The limitation of our paper is that it is on an experience of a single patient, but it brings to light an unusual presentation of painful PVNS in a seemingly rare location of the upper limb. We were able to excise the tumor and plug the bony defect through a minimally invasive procedure as opposed to the usual open techniques with good symptom resolution and return to work expediently. We are of the opinion that minimally invasive surgery can be considered as a method of excision for PVNS and mass effect of this tumor in joint spaces can lead to debilitating pain. The incisions are smaller yet through magnification of the sites of interest using wrist arthroscopy allows for thorough meticulous debridement of the tumor due to good visualization of the carpal anatomy. It leads to lesser scarring, helps in the protection of the blood supply to the wrist joint and surrounding structures as it is a minimally invasive procedure.
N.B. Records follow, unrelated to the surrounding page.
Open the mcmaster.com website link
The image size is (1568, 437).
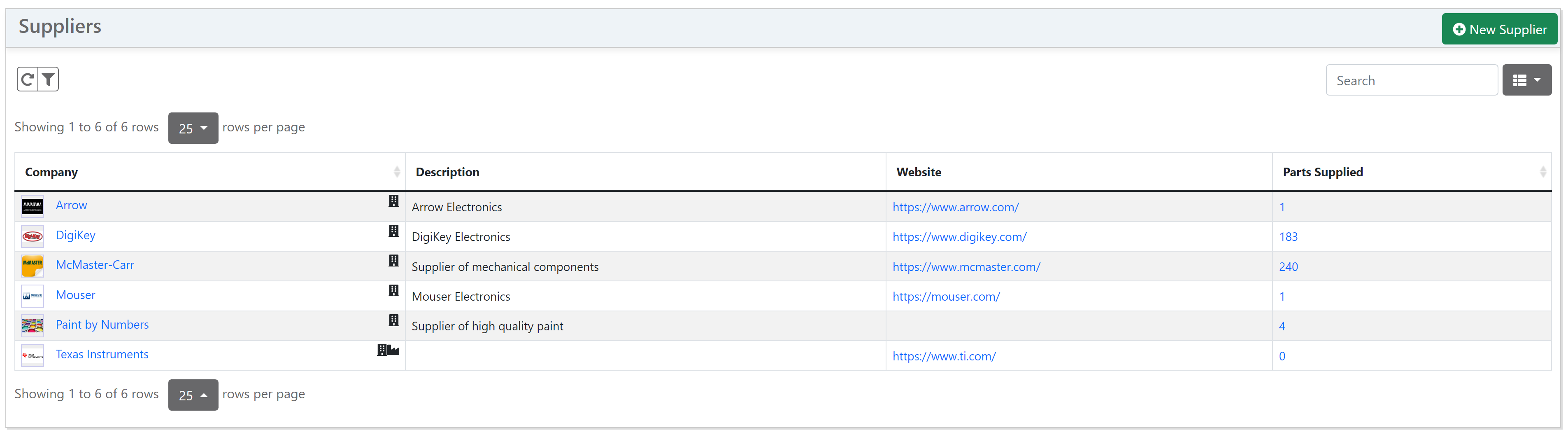point(966,267)
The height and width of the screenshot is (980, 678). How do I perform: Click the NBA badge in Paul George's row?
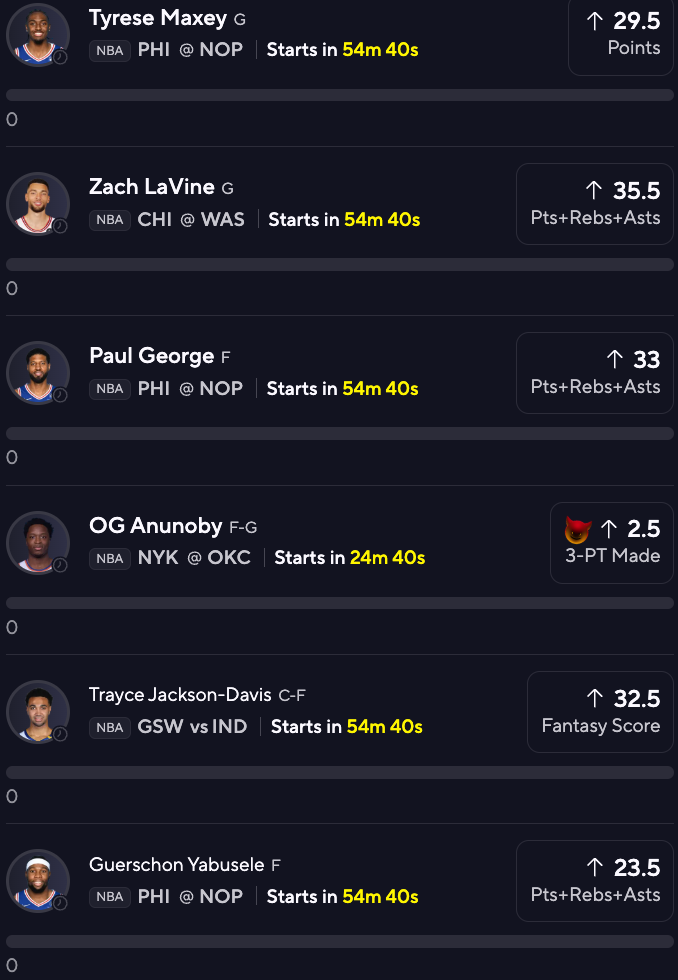[x=110, y=389]
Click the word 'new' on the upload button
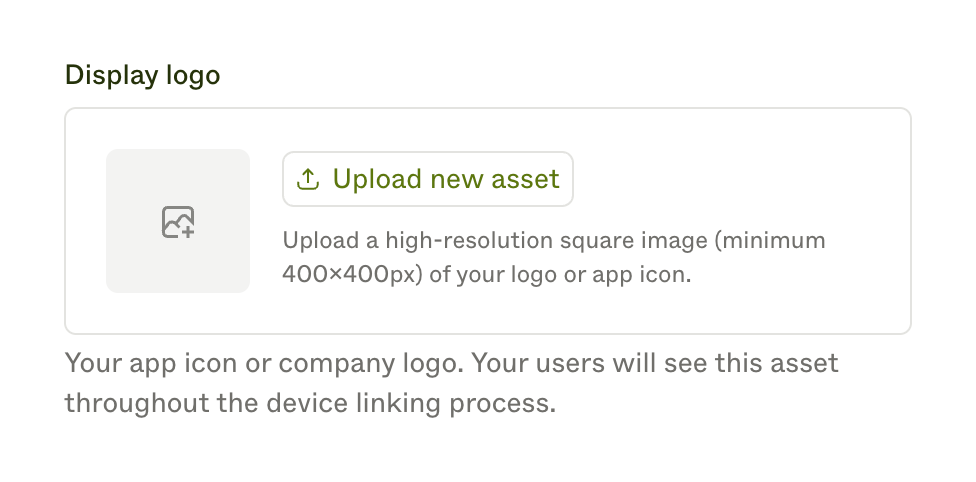The width and height of the screenshot is (976, 482). 456,179
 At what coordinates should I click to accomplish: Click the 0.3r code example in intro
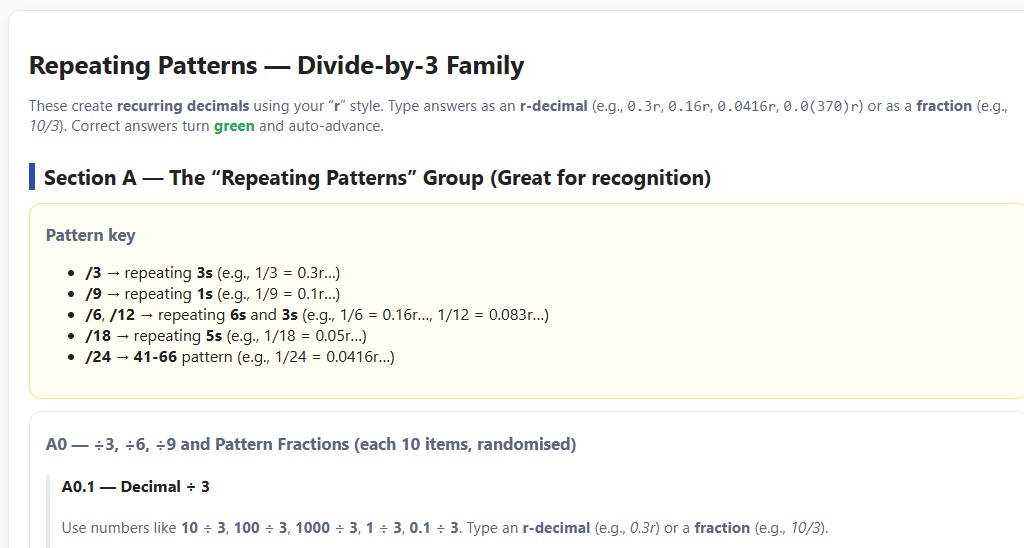pos(643,106)
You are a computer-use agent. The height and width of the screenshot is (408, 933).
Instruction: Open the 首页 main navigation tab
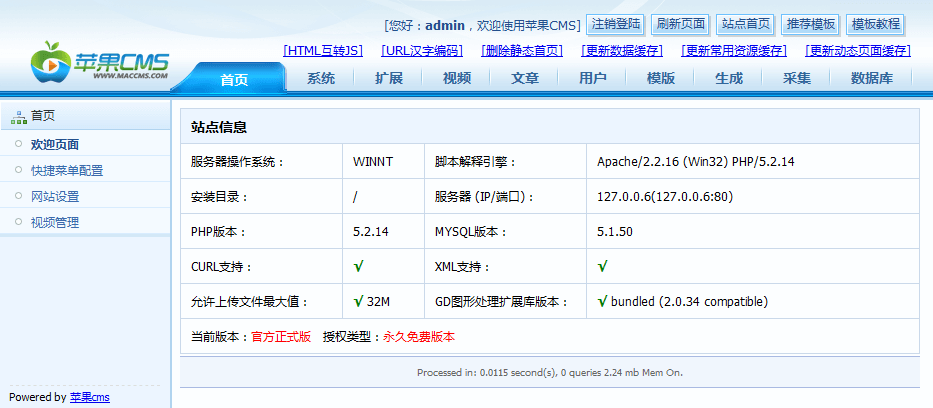234,79
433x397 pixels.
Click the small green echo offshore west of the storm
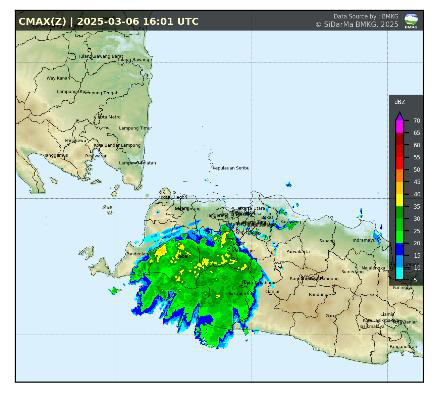(x=114, y=291)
The postoperative pain the patient experiences is also less and this aids in shorter hospital stays and faster postoperative rehabilitation. We do recognize that there is a learning curve to mastering this surgical technique, but the increased use of MIS procedures will be inevitable in the future.
Author Contributions
All authors had full access to the data in the study and take responsibility for the integrity of the data and the accuracy of the data analysis. Conceptualization: L.B., Writing - Original Draft: R.L, X.S.G, Writing- Review & Editing: R.L, L.B, Visualization: R.L, Study Supervision: L.B.
Acknowledgements
The authors would like to acknowledge Dr. Lincoln J Lim (FRANZCR), Consultant Radiologist, Western Health, Victoria, Australia for his help in the preparation of this manuscript.
Ethics Statement
The protocol for this research project has been approved by a suitably constituted Ethics Committee of the institution within which the work was undertaken and that it conforms to the provisions of the Declaration of Helsinki (as revised in Brazil in 2013).